# Problem to solve
Render every line of the records below as a Markdown table with the columns Row and Line, numbering the rows in order and omitting blank lines.

# Data in this exercise
[start]
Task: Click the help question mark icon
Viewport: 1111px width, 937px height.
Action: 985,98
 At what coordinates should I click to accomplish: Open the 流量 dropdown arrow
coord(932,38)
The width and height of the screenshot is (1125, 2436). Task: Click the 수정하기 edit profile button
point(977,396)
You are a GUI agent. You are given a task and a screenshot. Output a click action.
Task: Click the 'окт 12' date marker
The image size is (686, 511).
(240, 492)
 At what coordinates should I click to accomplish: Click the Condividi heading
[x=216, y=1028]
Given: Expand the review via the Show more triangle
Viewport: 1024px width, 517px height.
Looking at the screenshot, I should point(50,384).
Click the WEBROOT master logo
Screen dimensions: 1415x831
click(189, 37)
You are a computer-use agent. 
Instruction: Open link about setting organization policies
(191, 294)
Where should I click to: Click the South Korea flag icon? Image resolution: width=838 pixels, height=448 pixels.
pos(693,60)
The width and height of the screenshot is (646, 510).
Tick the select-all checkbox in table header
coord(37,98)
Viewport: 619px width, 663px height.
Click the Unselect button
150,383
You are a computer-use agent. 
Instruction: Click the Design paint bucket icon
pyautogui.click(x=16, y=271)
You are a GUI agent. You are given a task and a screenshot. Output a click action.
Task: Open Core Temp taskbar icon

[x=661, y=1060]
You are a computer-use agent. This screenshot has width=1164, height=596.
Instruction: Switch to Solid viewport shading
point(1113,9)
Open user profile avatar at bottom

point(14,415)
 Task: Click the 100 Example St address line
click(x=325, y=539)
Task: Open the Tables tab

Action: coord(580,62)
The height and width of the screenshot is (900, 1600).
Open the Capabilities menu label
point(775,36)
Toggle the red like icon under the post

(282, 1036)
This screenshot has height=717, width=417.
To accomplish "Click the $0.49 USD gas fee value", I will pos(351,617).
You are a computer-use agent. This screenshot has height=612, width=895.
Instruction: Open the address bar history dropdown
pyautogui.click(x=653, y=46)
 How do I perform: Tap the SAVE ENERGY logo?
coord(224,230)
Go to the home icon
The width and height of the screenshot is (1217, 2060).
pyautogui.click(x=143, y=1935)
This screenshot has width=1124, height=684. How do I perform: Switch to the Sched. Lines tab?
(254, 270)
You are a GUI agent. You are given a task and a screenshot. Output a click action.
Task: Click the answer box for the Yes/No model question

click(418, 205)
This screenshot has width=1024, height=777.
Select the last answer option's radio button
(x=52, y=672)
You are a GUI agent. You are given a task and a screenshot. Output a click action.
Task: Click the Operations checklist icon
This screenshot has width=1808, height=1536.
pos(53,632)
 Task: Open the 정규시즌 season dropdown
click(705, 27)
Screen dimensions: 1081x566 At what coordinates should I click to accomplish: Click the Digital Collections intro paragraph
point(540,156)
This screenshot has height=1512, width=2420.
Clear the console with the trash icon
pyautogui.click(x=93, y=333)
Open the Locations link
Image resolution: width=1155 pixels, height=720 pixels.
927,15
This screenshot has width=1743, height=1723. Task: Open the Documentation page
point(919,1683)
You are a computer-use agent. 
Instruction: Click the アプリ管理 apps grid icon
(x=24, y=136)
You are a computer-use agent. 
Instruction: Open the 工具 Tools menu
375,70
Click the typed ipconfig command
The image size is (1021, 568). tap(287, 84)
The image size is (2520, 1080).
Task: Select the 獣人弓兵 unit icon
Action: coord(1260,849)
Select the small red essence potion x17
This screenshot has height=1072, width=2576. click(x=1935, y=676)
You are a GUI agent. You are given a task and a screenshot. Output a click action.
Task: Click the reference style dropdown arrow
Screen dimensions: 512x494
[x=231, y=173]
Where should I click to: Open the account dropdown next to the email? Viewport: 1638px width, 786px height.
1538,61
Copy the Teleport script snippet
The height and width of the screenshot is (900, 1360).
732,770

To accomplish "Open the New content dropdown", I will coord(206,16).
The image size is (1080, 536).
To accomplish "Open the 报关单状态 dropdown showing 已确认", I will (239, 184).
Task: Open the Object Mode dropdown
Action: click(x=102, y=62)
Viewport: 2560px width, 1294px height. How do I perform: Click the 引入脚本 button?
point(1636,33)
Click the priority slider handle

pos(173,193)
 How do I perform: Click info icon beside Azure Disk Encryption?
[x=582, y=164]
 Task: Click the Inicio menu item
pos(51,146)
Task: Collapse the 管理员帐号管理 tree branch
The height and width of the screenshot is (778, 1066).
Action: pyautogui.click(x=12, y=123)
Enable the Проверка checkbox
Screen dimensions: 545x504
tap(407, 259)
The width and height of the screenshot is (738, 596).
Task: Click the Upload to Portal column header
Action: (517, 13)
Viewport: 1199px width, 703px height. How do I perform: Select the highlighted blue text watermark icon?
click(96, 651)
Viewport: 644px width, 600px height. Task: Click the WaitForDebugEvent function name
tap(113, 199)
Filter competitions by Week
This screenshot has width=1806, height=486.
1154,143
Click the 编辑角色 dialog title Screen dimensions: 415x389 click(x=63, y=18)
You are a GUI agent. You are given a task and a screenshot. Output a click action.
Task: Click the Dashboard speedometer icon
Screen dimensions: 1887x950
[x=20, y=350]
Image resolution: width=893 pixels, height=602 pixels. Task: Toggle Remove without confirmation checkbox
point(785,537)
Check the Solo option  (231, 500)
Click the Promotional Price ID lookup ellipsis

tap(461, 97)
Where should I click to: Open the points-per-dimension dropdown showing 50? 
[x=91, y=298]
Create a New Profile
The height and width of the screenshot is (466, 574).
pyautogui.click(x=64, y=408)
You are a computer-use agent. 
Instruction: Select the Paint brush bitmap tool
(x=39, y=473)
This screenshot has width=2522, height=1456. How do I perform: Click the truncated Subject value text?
[end]
# Exercise result
| Row | Line |
|---|---|
| 1 | Task: Click the help question mark icon |
| 2 | Viewport: 1111px width, 937px height. |
| 3 | Action: 985,98 |
| 4 |  At what coordinates should I click to accomplish: Open the 流量 dropdown arrow |
| 5 | coord(932,38) |
| 6 | The width and height of the screenshot is (1125, 2436). Task: Click the 수정하기 edit profile button |
| 7 | point(977,396) |
| 8 | You are a GUI agent. You are given a task and a screenshot. Output a click action. |
| 9 | Task: Click the 'окт 12' date marker |
| 10 | The image size is (686, 511). |
| 11 | (240, 492) |
| 12 |  At what coordinates should I click to accomplish: Click the Condividi heading |
| 13 | [x=216, y=1028] |
| 14 | Given: Expand the review via the Show more triangle |
| 15 | Viewport: 1024px width, 517px height. |
| 16 | Looking at the screenshot, I should point(50,384). |
| 17 | Click the WEBROOT master logo |
| 18 | Screen dimensions: 1415x831 |
| 19 | click(189, 37) |
| 20 | You are a computer-use agent.  |
| 21 | Instruction: Open link about setting organization policies |
| 22 | (191, 294) |
| 23 | Where should I click to: Click the South Korea flag icon? Image resolution: width=838 pixels, height=448 pixels. |
| 24 | pos(693,60) |
| 25 | The width and height of the screenshot is (646, 510). |
| 26 | Tick the select-all checkbox in table header |
| 27 | coord(37,98) |
| 28 | Viewport: 619px width, 663px height. |
| 29 | Click the Unselect button |
| 30 | 150,383 |
| 31 | You are a computer-use agent.  |
| 32 | Instruction: Click the Design paint bucket icon |
| 33 | pyautogui.click(x=16, y=271) |
| 34 | You are a GUI agent. You are given a task and a screenshot. Output a click action. |
| 35 | Task: Open Core Temp taskbar icon |
| 36 | [x=661, y=1060] |
| 37 | You are a computer-use agent. This screenshot has width=1164, height=596. |
| 38 | Instruction: Switch to Solid viewport shading |
| 39 | point(1113,9) |
| 40 | Open user profile avatar at bottom |
| 41 | point(14,415) |
| 42 |  Task: Click the 100 Example St address line |
| 43 | click(x=325, y=539) |
| 44 | Task: Open the Tables tab |
| 45 | Action: coord(580,62) |
| 46 | The height and width of the screenshot is (900, 1600). |
| 47 | Open the Capabilities menu label |
| 48 | point(775,36) |
| 49 | Toggle the red like icon under the post |
| 50 | (282, 1036) |
| 51 | This screenshot has height=717, width=417. |
| 52 | To accomplish "Click the $0.49 USD gas fee value", I will pos(351,617). |
| 53 | You are a computer-use agent. This screenshot has height=612, width=895. |
| 54 | Instruction: Open the address bar history dropdown |
| 55 | pyautogui.click(x=653, y=46) |
| 56 |  How do I perform: Tap the SAVE ENERGY logo? |
| 57 | coord(224,230) |
| 58 | Go to the home icon |
| 59 | The width and height of the screenshot is (1217, 2060). |
| 60 | pyautogui.click(x=143, y=1935) |
| 61 | This screenshot has width=1124, height=684. How do I perform: Switch to the Sched. Lines tab? |
| 62 | (254, 270) |
| 63 | You are a GUI agent. You are given a task and a screenshot. Output a click action. |
| 64 | Task: Click the answer box for the Yes/No model question |
| 65 | click(418, 205) |
| 66 | This screenshot has width=1024, height=777. |
| 67 | Select the last answer option's radio button |
| 68 | (x=52, y=672) |
| 69 | You are a GUI agent. You are given a task and a screenshot. Output a click action. |
| 70 | Task: Click the Operations checklist icon |
| 71 | This screenshot has width=1808, height=1536. |
| 72 | pos(53,632) |
| 73 |  Task: Open the 정규시즌 season dropdown |
| 74 | click(705, 27) |
| 75 | Screen dimensions: 1081x566 At what coordinates should I click to accomplish: Click the Digital Collections intro paragraph |
| 76 | point(540,156) |
| 77 | This screenshot has height=1512, width=2420. |
| 78 | Clear the console with the trash icon |
| 79 | pyautogui.click(x=93, y=333) |
| 80 | Open the Locations link |
| 81 | Image resolution: width=1155 pixels, height=720 pixels. |
| 82 | 927,15 |
| 83 | This screenshot has width=1743, height=1723. Task: Open the Documentation page |
| 84 | point(919,1683) |
| 85 | You are a computer-use agent.  |
| 86 | Instruction: Click the アプリ管理 apps grid icon |
| 87 | (x=24, y=136) |
| 88 | You are a computer-use agent.  |
| 89 | Instruction: Open the 工具 Tools menu |
| 90 | 375,70 |
| 91 | Click the typed ipconfig command |
| 92 | The image size is (1021, 568). tap(287, 84) |
| 93 | The image size is (2520, 1080). |
| 94 | Task: Select the 獣人弓兵 unit icon |
| 95 | Action: coord(1260,849) |
| 96 | Select the small red essence potion x17 |
| 97 | This screenshot has height=1072, width=2576. click(x=1935, y=676) |
| 98 | You are a GUI agent. You are given a task and a screenshot. Output a click action. |
| 99 | Task: Click the reference style dropdown arrow |
| 100 | Screen dimensions: 512x494 |
| 101 | [x=231, y=173] |
| 102 | Where should I click to: Open the account dropdown next to the email? Viewport: 1638px width, 786px height. |
| 103 | 1538,61 |
| 104 | Copy the Teleport script snippet |
| 105 | The height and width of the screenshot is (900, 1360). |
| 106 | 732,770 |
| 107 | To accomplish "Open the New content dropdown", I will coord(206,16). |
| 108 | The image size is (1080, 536). |
| 109 | To accomplish "Open the 报关单状态 dropdown showing 已确认", I will (239, 184). |
| 110 | Task: Open the Object Mode dropdown |
| 111 | Action: click(x=102, y=62) |
| 112 | Viewport: 2560px width, 1294px height. How do I perform: Click the 引入脚本 button? |
| 113 | point(1636,33) |
| 114 | Click the priority slider handle |
| 115 | pos(173,193) |
| 116 |  How do I perform: Click info icon beside Azure Disk Encryption? |
| 117 | [x=582, y=164] |
| 118 |  Task: Click the Inicio menu item |
| 119 | pos(51,146) |
| 120 | Task: Collapse the 管理员帐号管理 tree branch |
| 121 | The height and width of the screenshot is (778, 1066). |
| 122 | Action: pyautogui.click(x=12, y=123) |
| 123 | Enable the Проверка checkbox |
| 124 | Screen dimensions: 545x504 |
| 125 | tap(407, 259) |
| 126 | The width and height of the screenshot is (738, 596). |
| 127 | Task: Click the Upload to Portal column header |
| 128 | Action: (517, 13) |
| 129 | Viewport: 1199px width, 703px height. How do I perform: Select the highlighted blue text watermark icon? |
| 130 | click(96, 651) |
| 131 | Viewport: 644px width, 600px height. Task: Click the WaitForDebugEvent function name |
| 132 | tap(113, 199) |
| 133 | Filter competitions by Week |
| 134 | This screenshot has width=1806, height=486. |
| 135 | 1154,143 |
| 136 | Click the 编辑角色 dialog title Screen dimensions: 415x389 click(x=63, y=18) |
| 137 | You are a GUI agent. You are given a task and a screenshot. Output a click action. |
| 138 | Task: Click the Dashboard speedometer icon |
| 139 | Screen dimensions: 1887x950 |
| 140 | [x=20, y=350] |
| 141 | Image resolution: width=893 pixels, height=602 pixels. Task: Toggle Remove without confirmation checkbox |
| 142 | point(785,537) |
| 143 | Check the Solo option  (231, 500) |
| 144 | Click the Promotional Price ID lookup ellipsis |
| 145 | tap(461, 97) |
| 146 | Where should I click to: Open the points-per-dimension dropdown showing 50?  |
| 147 | [x=91, y=298] |
| 148 | Create a New Profile |
| 149 | The height and width of the screenshot is (466, 574). |
| 150 | pyautogui.click(x=64, y=408) |
| 151 | You are a computer-use agent.  |
| 152 | Instruction: Select the Paint brush bitmap tool |
| 153 | (x=39, y=473) |
| 154 | This screenshot has width=2522, height=1456. How do I perform: Click the truncated Subject value text? |